- ONLY USE SELECT statements, NO DELETE, UPDATE OR INSERT etc. statements that might change the data in the database.
- ONLY USE the tables and columns mentioned in the database schema.
- ONLY USE "*" if the user query asks for all the columns of a table.
- ONLY CHOOSE columns belong to the tables mentioned in the database schema.
- DON'T INCLUDE comments and line breaks in the generated SQL query.
- DON'T BE keywords the alias of tables and columns in the generated SQL query.
- YOU MUST USE "JOIN" if you choose columns from multiple tables!
- ALWAYS QUALIFY column names with their table name or table alias to avoid ambiguity (e.g., orders.OrderId, o.OrderId)
- YOU MUST USE "lower(<table_name>.<column_name>) like lower(<value>)" function or "lower(<table_name>.<column_name>) = lower(<value>)" function for case-insensitive comparison!
    - Use "lower(<table_name>.<column_name>) LIKE lower(<value>)" when:
        - The user requests a pattern or partial match.
        - The value is not specific enough to be a single, exact value.
        - Wildcards (%) are needed to capture the pattern.
    - Use "lower(<table_name>.<column_name>) = lower(<value>)" when:
        - The user requests an exact, specific value.
        - There is no ambiguity or pattern in the value.

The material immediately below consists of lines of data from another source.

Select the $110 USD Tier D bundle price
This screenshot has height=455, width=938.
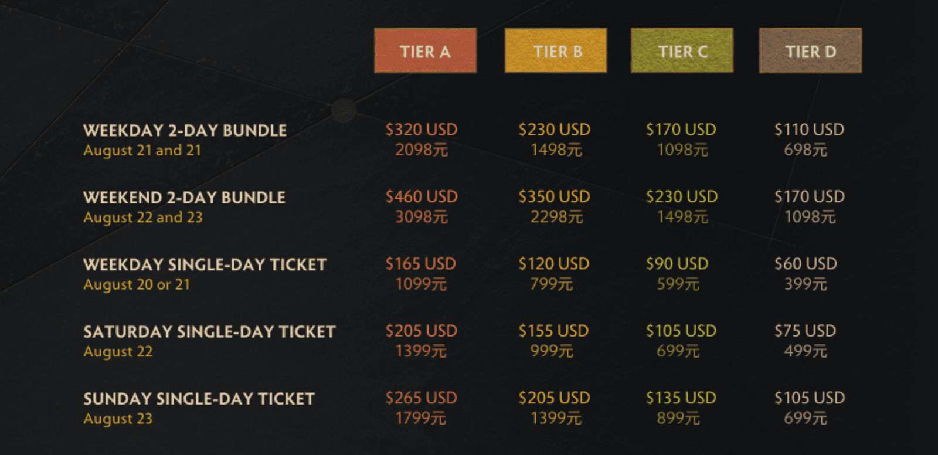point(809,130)
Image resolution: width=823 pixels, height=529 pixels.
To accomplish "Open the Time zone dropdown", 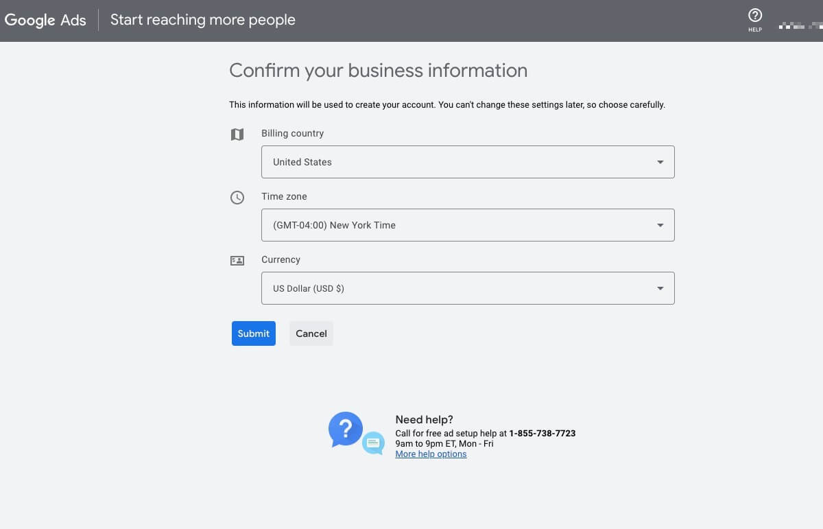I will click(468, 225).
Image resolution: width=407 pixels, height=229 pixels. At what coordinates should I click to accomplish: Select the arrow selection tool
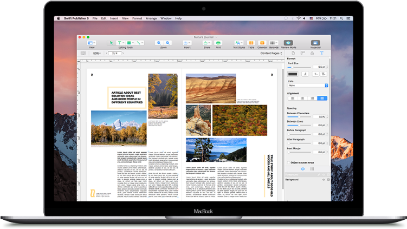(x=110, y=42)
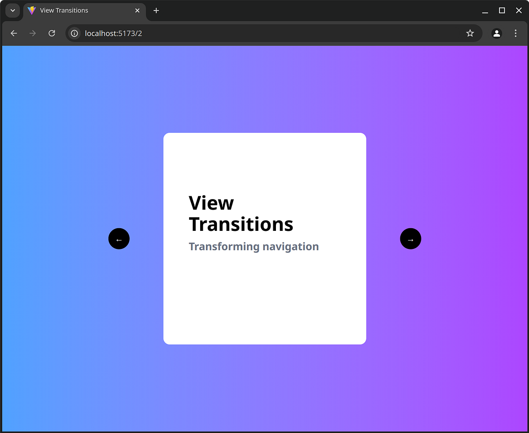Click the page reload icon

pos(52,33)
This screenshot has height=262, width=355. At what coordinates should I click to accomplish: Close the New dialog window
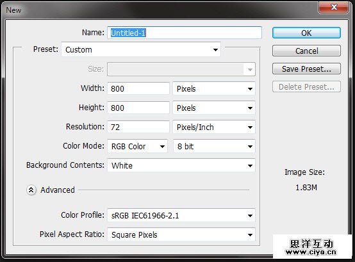tap(333, 7)
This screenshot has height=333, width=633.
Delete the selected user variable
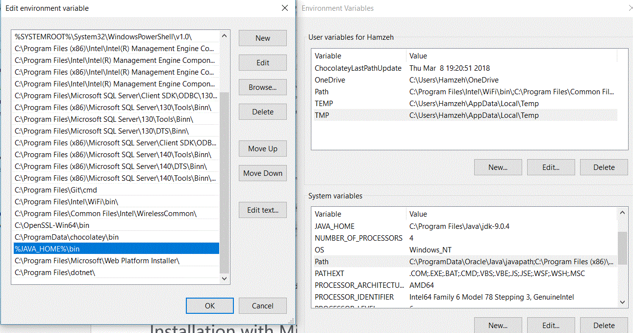point(604,167)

- If the column is date/time related field, and it is a INT/BIGINT/DOUBLE/FLOAT type, please use the appropriate function mentioned in the SQL FUNCTIONS section to cast the column to "TIMESTAMP" type first before using it in the query
    - example: TO_TIMESTAMP_MILLIS("<timestamp_column>")  # if the timestamp_column is in milliseconds
    - example: TO_TIMESTAMP_SECONDS("<timestamp_column>")  # if the timestamp_column is in seconds
    - example: TO_TIMESTAMP_MICROS("<timestamp_column>")  # if the timestamp_column is in microseconds
- If the user asks for a specific date, please give the date range in SQL query
    - example: "What is the total revenue for the month of 2025-07-01?"
    - answer: "SELECT SUM(r.PriceSum) FROM Revenue r WHERE r.PurchaseTimestamp >= '2025-07-01 00:00:00' AND r.PurchaseTimestamp < '2025-07-02 00:00:00'"
- USE THE VIEW TO SIMPLIFY THE QUERY.
- DON'T USE '.' in column/table alias, replace '.' with '_' in column/table alias.
- DON'T USE "FILTER(WHERE <expression>)" clause in the generated SQL query.
- DON'T USE "EXTRACT(EPOCH FROM <expression>)" clause in the generated SQL query.
- DON'T USE INTERVAL or generate INTERVAL-like expression in the generated SQL query.
- Aggregate functions are not allowed in the WHERE clause. Instead, they belong in the HAVING clause, which is used to filter after aggregation.